In my youth, I lived for a time in a place called Langtry. Back when I worked on the railroad that cut its course over that barren scene.
On my rare days off I’d go down to the river that snaked past town. A thin sliver of water that ran through a shallow wash thick with brush. You could throw a rock clear across that stretch into Mexico.
On the American side of the river you could find the names of visitors scratched into the rocks along the banks and up into the border of town. Luis. Jose. Felipe. Wether they stayed or went back to their side I could never tell. But they’d left their mark.
I’d head down to that river with a cane and line on the high water days and fish. Maybe boil up a handful of coffee grounds in a tin can and fill my mouth with the dirty stuff. Just me on my own down there. Taking in the view and coating my teeth in that rich dirt. Taking in the view and not much else. Never caught any fish you see.
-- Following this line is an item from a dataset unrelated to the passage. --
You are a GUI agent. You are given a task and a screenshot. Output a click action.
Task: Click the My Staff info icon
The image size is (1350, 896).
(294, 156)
In high summer I’d still head down, though all that’d be left of that river was a trail of cracked earth with trash scattered here and there. Cast offs from one life or another. An old pot. Maybe a wrench. A can or two. Seems plenty of people went down or across that way though I never saw them. Maybe the river’d carried those relics from somewhere else in a flash flood. I never knew nor found out.
Only time I ever saw another person down there was the time I found the body in the brush.
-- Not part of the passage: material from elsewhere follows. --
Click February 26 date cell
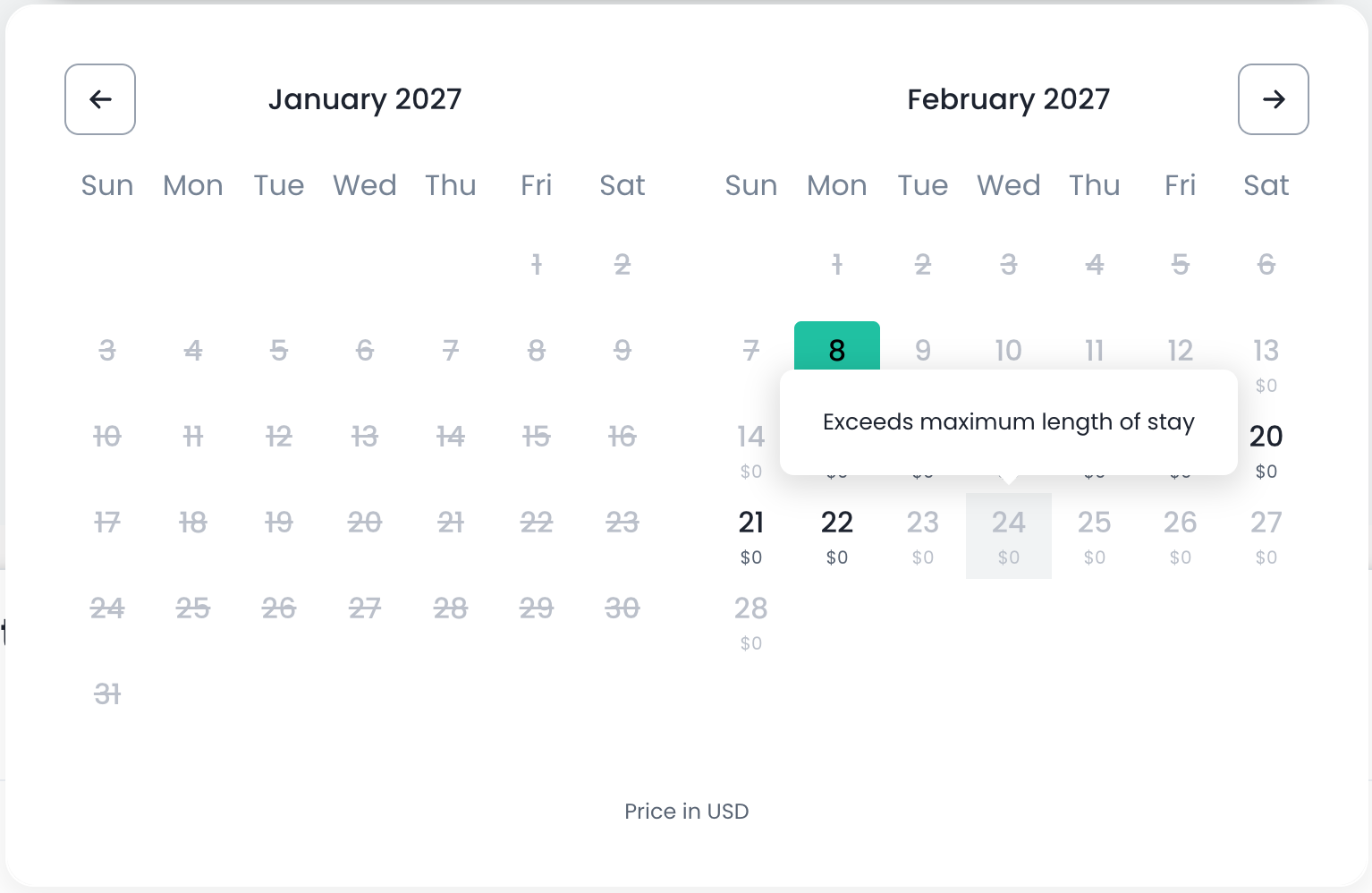This screenshot has height=893, width=1372. click(1180, 534)
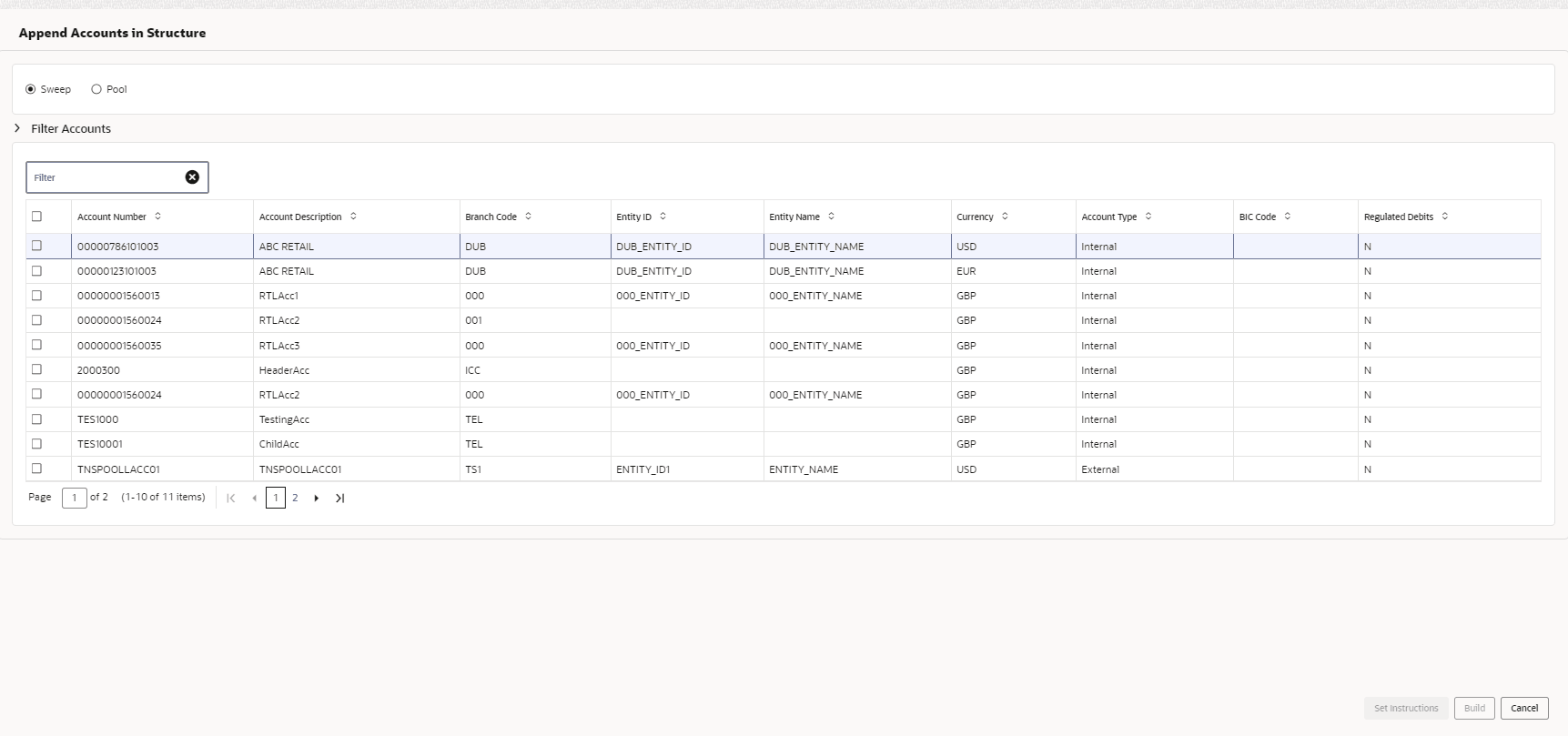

The lawmen raised hell trying to determine whose jurisdiction a brown-skinned fellow down by the border river belonged to. They didn’t seem too concerned about a dead Mexican. Just the paperwork and keeping their boots clean.
Remember them standing in a circle away from the body, one or two turning to spit their dip in its direction from time to time. Didn’t seem they wanted to get that thick juice on the ground near them. But over by the body was fine for them.
Remember staying up late that night at my shack. Used to be a whole family of stray cats that lived under the beams where it was sometimes cool. Stayed up late on the porch stroking their smooth fur and watching a waning crescent cross the sky. That’s got something to do with wisdom or some such thing. Figured now I maybe got some of that.
I can still remember the cold air of the desert. The smooth fur of the cats beneath my palms like liquid. The distant fires burning across the river. A feeling of deep shame.
Sometimes I still wake at night dreaming of the flies that covered the body. In those moments it’s like I can still smell it. On those nights my wife Camila comforts me and I try to forget that day. I think of all the good things that came after. I think of Camila.
Time has not been kind to Langtry. Perhaps that’s for the best.